Story updated Wednesday at 5:30 p.m.
Two days after the University of Kansas football program “mutually parted ways” with coach Les Miles following allegations of sexual harassment during his tenure at Louisiana State University, the man who hired him lost his job as well.
Jeff Long, who took over Kansas Athletics in July 2018, stepped down on Wednesday in a move first reported by Stadium’s Brett McMurphy. KU Chancellor Douglas Girod released a statement Wednesday afternoon praising Long’s “selfless decision” to step down and thanked him for his service to the university.
“Jeff guided Kansas Athletics to progress in student-athlete healthcare, diversity and inclusion, and student-athlete academic achievement, all while managing significant challenges not of his own making,” Girod said. “Most important, Jeff was unwaveringly dedicated to students, coaches and staff, and he represented KU with integrity and compassion. For that, we thank him, and we wish him the very best.”

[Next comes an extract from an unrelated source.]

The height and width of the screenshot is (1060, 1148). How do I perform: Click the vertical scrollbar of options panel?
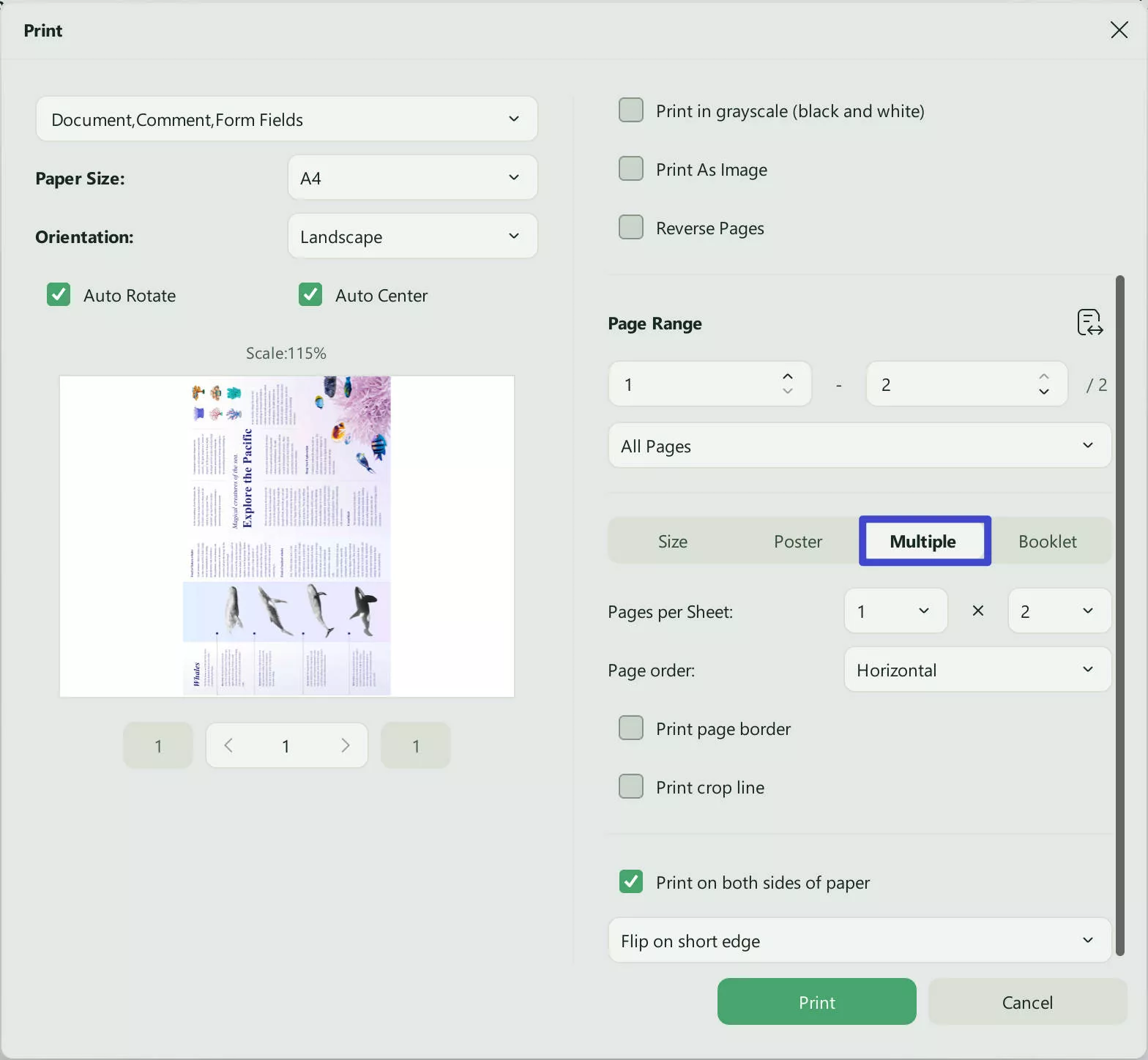click(x=1119, y=615)
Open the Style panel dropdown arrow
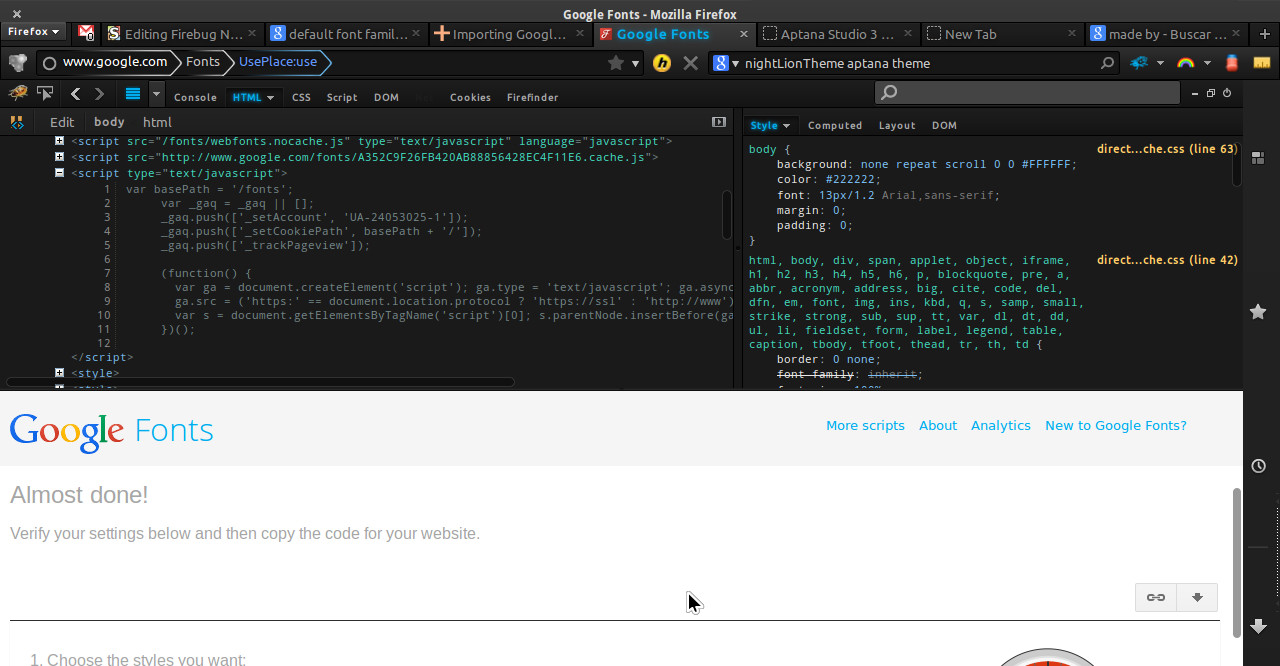The height and width of the screenshot is (666, 1280). point(786,125)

Long’s five-year contract he signed in 2018 was to pay him a guaranteed salary of $1.5 million annually, with the university budget covering $200,000 and the rest paid by the athletic department. As part of the separation agreement, which KU released shortly after confirming Long’s departure, he will be paid through the end of March, and then receive another $1.375 million paid in 11 monthly installments of $125,000.
The exact source of that funding is unclear in the agreement, and is described only as coming from “University”.
In the interim, Girod said prominent KU donor Kurt Watson will serve as the athletics director until a permanent hire can be made. That process will begin immediately, and Girod said he would lead the process with assistance from Linda Ellis Sims, Ray Evans, John Ballard, and Wayne Simien.
“Each of these loyal Jayhawks will bring tremendous expertise and passion to the search, and I know their counsel will benefit the process,” Girod said. “We will move quickly but judiciously, and my hope is to have a new athletics director in place within the next few weeks.”
Once a new athletics director is in place, that individual will determine the next steps related to KU’s search for a sixth football coach since the 2009 season, Girod said.
“I understand time is of the essence and that our football student-athletes are eager to know who will be guiding them. But we are making long-term decisions on an athletics director and a football coach, and we cannot sacrifice the quality of a search simply for expediency,” he said. “While there will be a lot of speculation regarding potential candidates for both searches, I urge Jayhawks to have faith in the process and in those who are devoting their time to assist.”